AL-MARRI v. PUCCIARELLI
In December, 2001, Ali Saleh Hahlah Al-Marri, a Qatari citizen and permanent resident of the United States, was arrested at his home in Peoria, IL for his alleged involvement in the September 11 attacks. In February 2002, he was charged with the possession of unauthorized or counterfeit credit card numbers and with the intent to defraud. In January 2003, he was additionally charged with making a false statement to the FBI, making a false statement on a bank application, and using another person's identification for the purpose of influencing the action of a federally insured financial institution. Mr. Al- Marri pleaded not guilty to all counts. Just before trial, the government moved to dismiss its criminal charges against him and by order of the President designated Mr. Al-Marri an "enemy combatant". Thereafter, he has been held without charge in military custody.

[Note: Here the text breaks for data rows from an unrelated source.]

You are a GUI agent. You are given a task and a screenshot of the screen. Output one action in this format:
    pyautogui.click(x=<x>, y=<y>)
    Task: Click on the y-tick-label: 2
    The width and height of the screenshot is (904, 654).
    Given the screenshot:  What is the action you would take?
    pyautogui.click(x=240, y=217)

Mr. Al-Marri was denied a petition for a writ of habeas corpus by the federal district court in South Carolina. On appeal, the United States Court of Appeals for the Fourth Circuit reversed and ordered that his military detention cease. The court subsequently vacated this judgment and reconsidered the case en banc. It held in a 5-4 decision that if the government's allegations about Mr. Al-Marri are true then Congress by the Authorization for Use of Military Force (AUMF) has provided the President the power to detain him as an enemy combatant. But, in another 5-4 vote, it held that assuming the President is empowered to detain Mr. Al Marri as an enemy combatant, he was not afforded sufficient due process to challenge his detention. It remanded the case to the district court for further fact finding.
1) Does the Authorization for Use of Military Force empower the President to indefinitely detain lawful residents of the United States without criminal charge or trial based on government assertions that the detainee conspired with Al-Quaeda to engage in terrorist activities?
2) Does the Constitution allow the indefinite detention of lawful residents of the United States without criminal charge or trial?
Unanswered. Prior to argument, a motion to dismiss the case as moot was filed by the respondent. The motion was granted, and the case was dismissed.